Lisa Montanarelli has been active in antiwar protests, community health activism, LGBT rights, and a variety of other causes since the late 1980s. She worked for California Prevention Education Project (Cal-PEP), providing HIV street outreach to people of color, sex workers and homeless youth. After earning her Ph.D. in comparative literature at U.C. Berkeley and teaching college level, she became more deeply involved in community health education—teaching for San Francisco Sex Information, and—as a hepatitis C patient for over 20 years—facilitating workshops for patients and healthcare providers. She co-authored The First Year Hepatitis C: An Essential Guide for the Newly Diagnosed and three other non-fiction books. Lisa is a member of the OWS Education and Empowerment and Think Tank Working Groups and helps the Coaching Working Group by interviewing occupiers and blogging at visionaries.co. She is also active in the Stop Stop-and-Frisk movement, and through the Interdependence Project. Montanarelli facilitates meditation sessions for OWS at Liberty Plaza.

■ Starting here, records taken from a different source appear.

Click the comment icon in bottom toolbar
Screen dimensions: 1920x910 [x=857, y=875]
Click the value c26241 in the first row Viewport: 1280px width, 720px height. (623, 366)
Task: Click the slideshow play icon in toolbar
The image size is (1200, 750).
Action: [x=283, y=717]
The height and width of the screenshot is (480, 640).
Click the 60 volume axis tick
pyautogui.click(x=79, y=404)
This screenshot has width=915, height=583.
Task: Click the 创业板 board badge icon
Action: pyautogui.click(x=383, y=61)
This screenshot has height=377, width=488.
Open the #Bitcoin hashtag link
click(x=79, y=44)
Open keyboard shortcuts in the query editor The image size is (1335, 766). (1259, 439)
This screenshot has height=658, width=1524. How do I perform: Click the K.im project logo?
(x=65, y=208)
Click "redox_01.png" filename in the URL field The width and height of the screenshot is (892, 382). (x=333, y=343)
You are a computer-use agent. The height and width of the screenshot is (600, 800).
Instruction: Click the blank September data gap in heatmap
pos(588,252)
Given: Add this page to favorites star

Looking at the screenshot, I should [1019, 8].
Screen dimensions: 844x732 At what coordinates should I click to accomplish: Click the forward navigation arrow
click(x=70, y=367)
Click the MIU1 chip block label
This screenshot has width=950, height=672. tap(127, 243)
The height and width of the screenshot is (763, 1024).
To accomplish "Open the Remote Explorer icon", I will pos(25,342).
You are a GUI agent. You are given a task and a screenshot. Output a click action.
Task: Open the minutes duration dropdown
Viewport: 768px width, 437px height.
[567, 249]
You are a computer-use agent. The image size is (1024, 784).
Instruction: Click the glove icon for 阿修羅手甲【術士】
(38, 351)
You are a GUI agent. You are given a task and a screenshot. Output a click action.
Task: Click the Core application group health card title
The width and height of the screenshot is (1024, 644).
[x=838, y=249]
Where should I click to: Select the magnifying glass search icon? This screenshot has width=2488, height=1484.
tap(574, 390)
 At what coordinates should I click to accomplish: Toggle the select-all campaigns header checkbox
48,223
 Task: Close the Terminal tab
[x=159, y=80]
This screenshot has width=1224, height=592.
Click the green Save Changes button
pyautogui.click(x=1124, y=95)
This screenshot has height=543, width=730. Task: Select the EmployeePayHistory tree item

Jordan Morrel has been at Occupy Wall Street for four weeks. At OWS he has served as a facilitator for the General Assembly, and has focused on Sanitation, Mediation, and having conversations with people about such typically taboo subjects as the connections between capitalism and democracy in the United States today, and the radical idea of building society based on respect, not fear, of each
other. Jordan grew up in San Francisco, where he was a mental health and substance use counselor, worked at a non-profit volunteer-run collective "Bike Kitchen," and participated in Food Not Bombs, Reclaim the Streets parties, Critical Mass, and other silly activities. He plans to stay in NYC indefinitely.

Laura Schleifer created the word 'artivist' to describe her life's purpose as an artist-activist. A NYC based writer, theater artist, and NYU Tisch grad, her work has spanned the Middle East, where she performed for Palestinian and Iraqi children on a theater/circus tour, to an NGO in Nicaragua, where she taught English through the use of theater, to off-Broadway, where she's performed her socially conscious songs and monologues at theaters throughout New York with the Theaters Against War network, and worked with homeless and at-risk youth as an Artist Mentor. She also served as Outreach/Panelist coordinator at this year's Left Forum conference, and and organized and chaired a panel on whether the USA should owe amnesty to undocumented immigrants fleeing from U.S. imperialism. Her original feature screenplay, The Feral Child, was a Sundance Screenwriters Lab finalist, and her short play, Toyz in tha Hood, lead to a NYC arts grant for the First City Theater Co. She also writes for several publications, including Looking Glass Magazine and The Leftist Review. Laura is currently developing a homeless 'survival guide' website at wheninneed.org. Schleifer is part of the OWS Alternative Economies Working Group.

***Unless otherwise stated by the participants, their comments today do not necessarily reflect the overall opinion of their respective Working Groups.